*Problem to work on*
Turn the lines below into a JSON list of strings, one string per line, skipping any blank lines. Leave the pictures out.

*Records for this exercise*

==============================

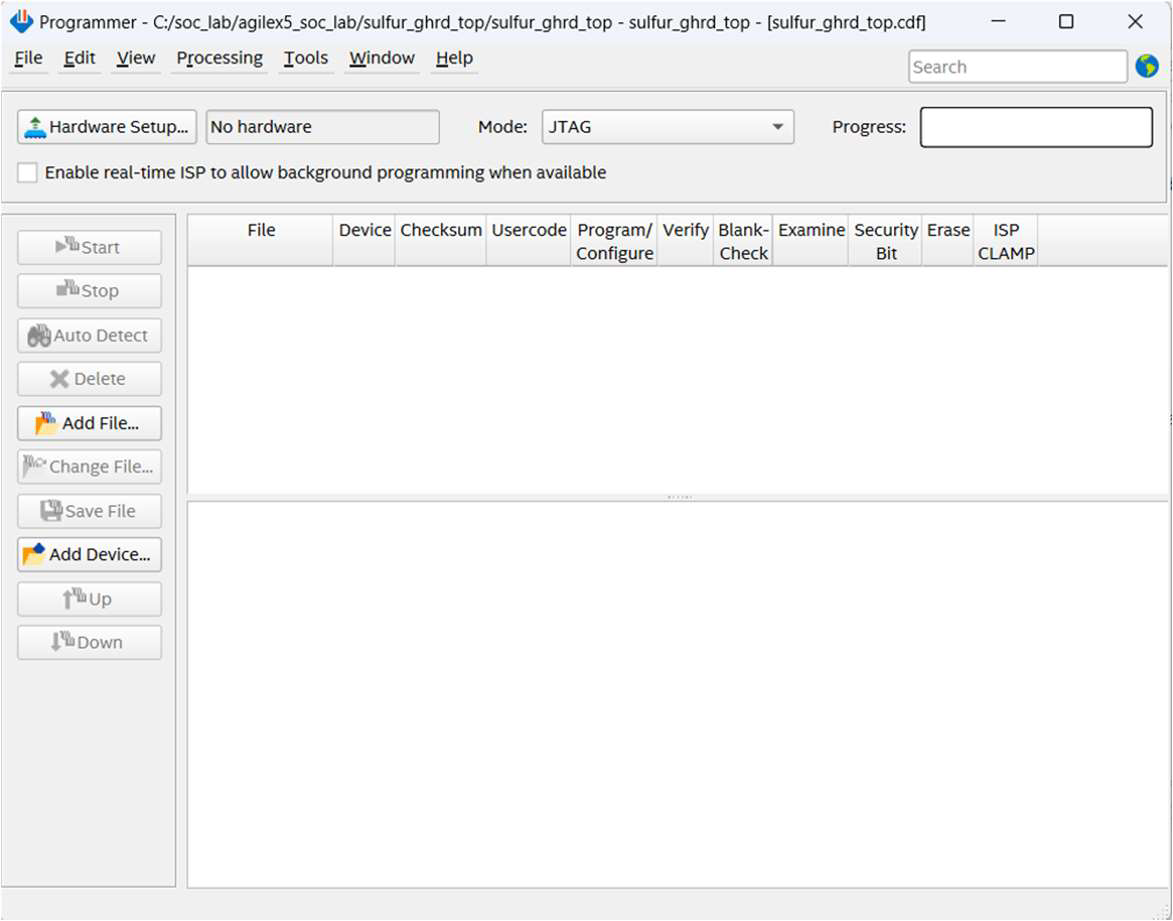Image resolution: width=1173 pixels, height=921 pixels.
Task: Open the Tools menu
Action: 305,58
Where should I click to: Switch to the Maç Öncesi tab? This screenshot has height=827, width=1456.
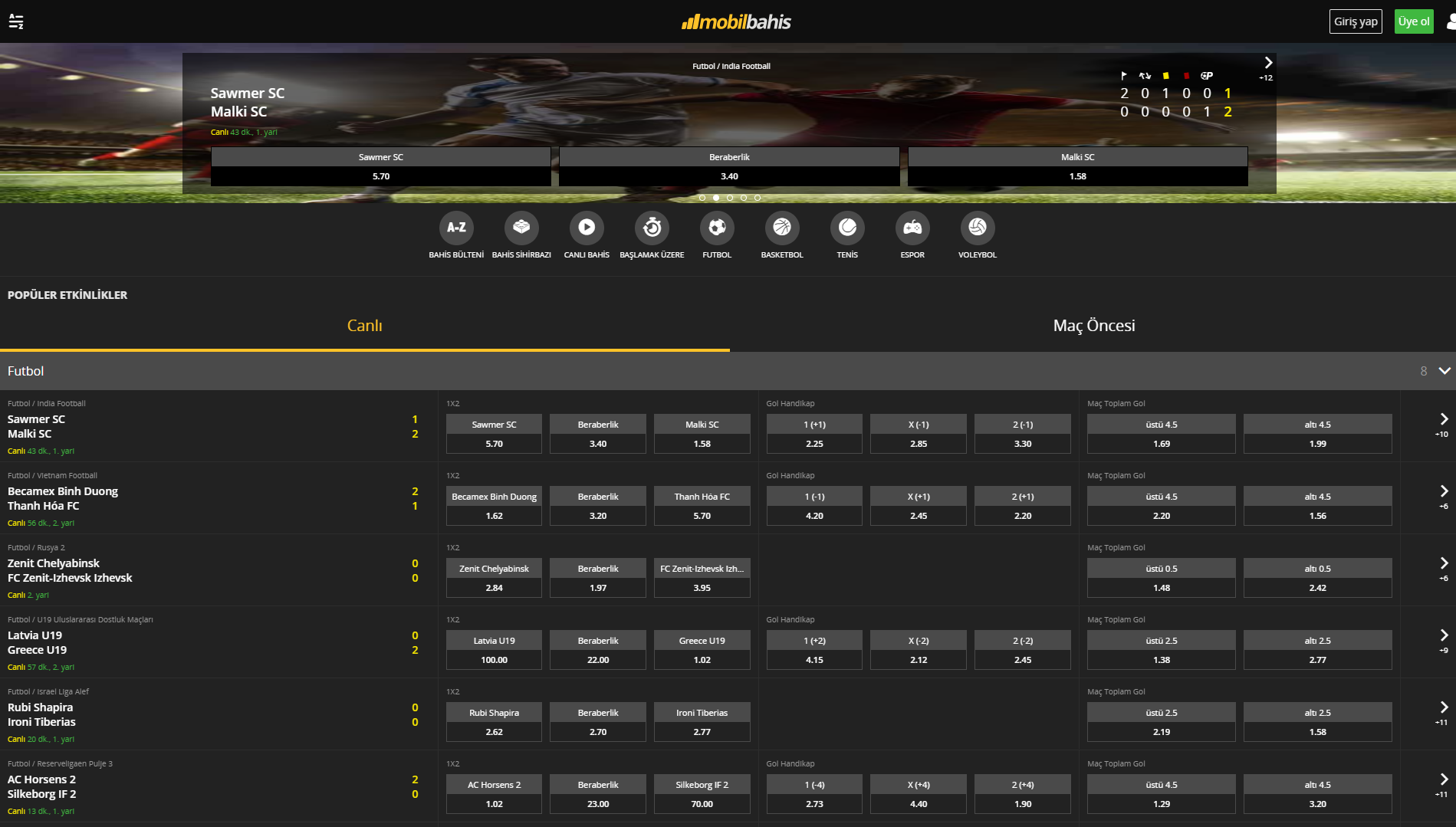[x=1093, y=326]
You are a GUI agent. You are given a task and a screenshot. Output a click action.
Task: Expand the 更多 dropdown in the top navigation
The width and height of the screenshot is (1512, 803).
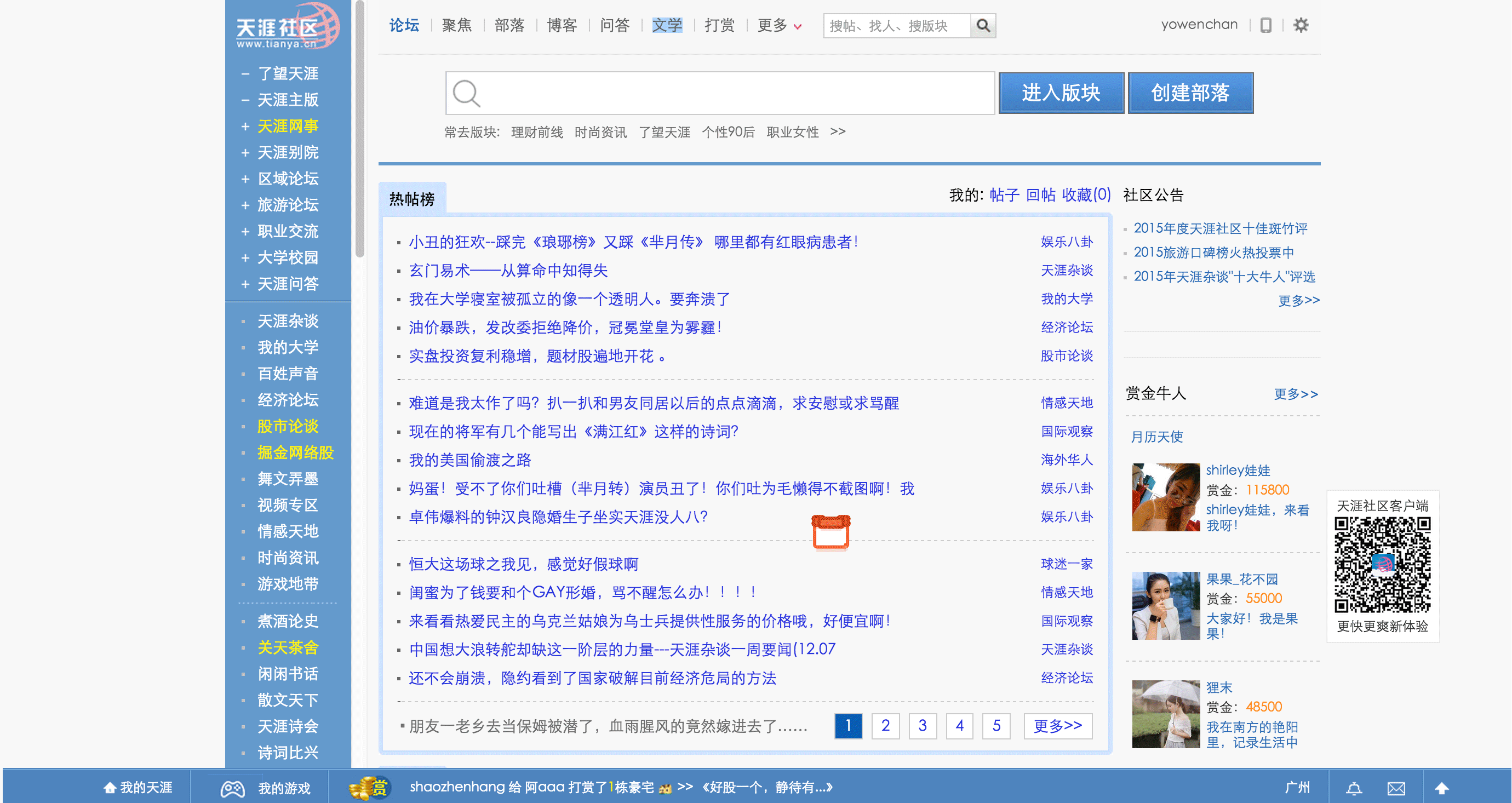pos(779,26)
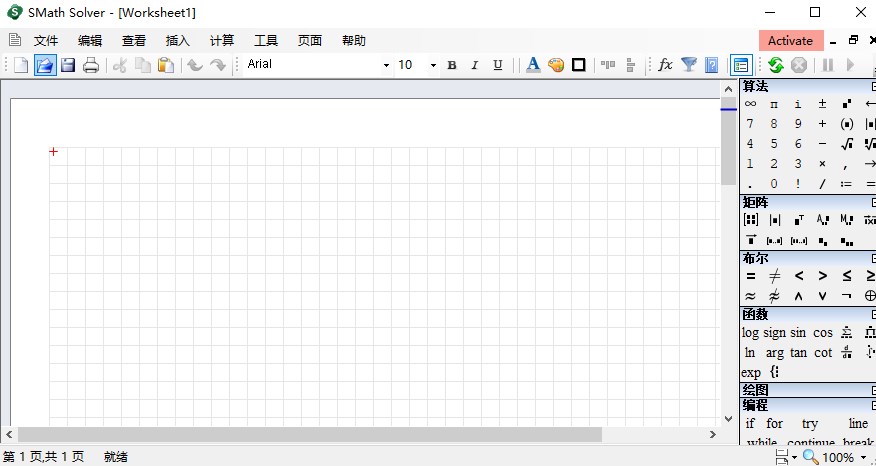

==============================

*Exercise result*
[
  "Image resolution: width=1173 pixels, height=921 pixels.",
  "Task: Open the Tools menu",
  "Action: 305,58",
  "Where should I click to: Switch to the Maç Öncesi tab? This screenshot has height=827, width=1456.",
  "[x=1093, y=326]",
  "You are a GUI agent. You are given a task and a screenshot. Output a click action.",
  "Task: Expand the 更多 dropdown in the top navigation",
  "The width and height of the screenshot is (1512, 803).",
  "pos(779,26)"
]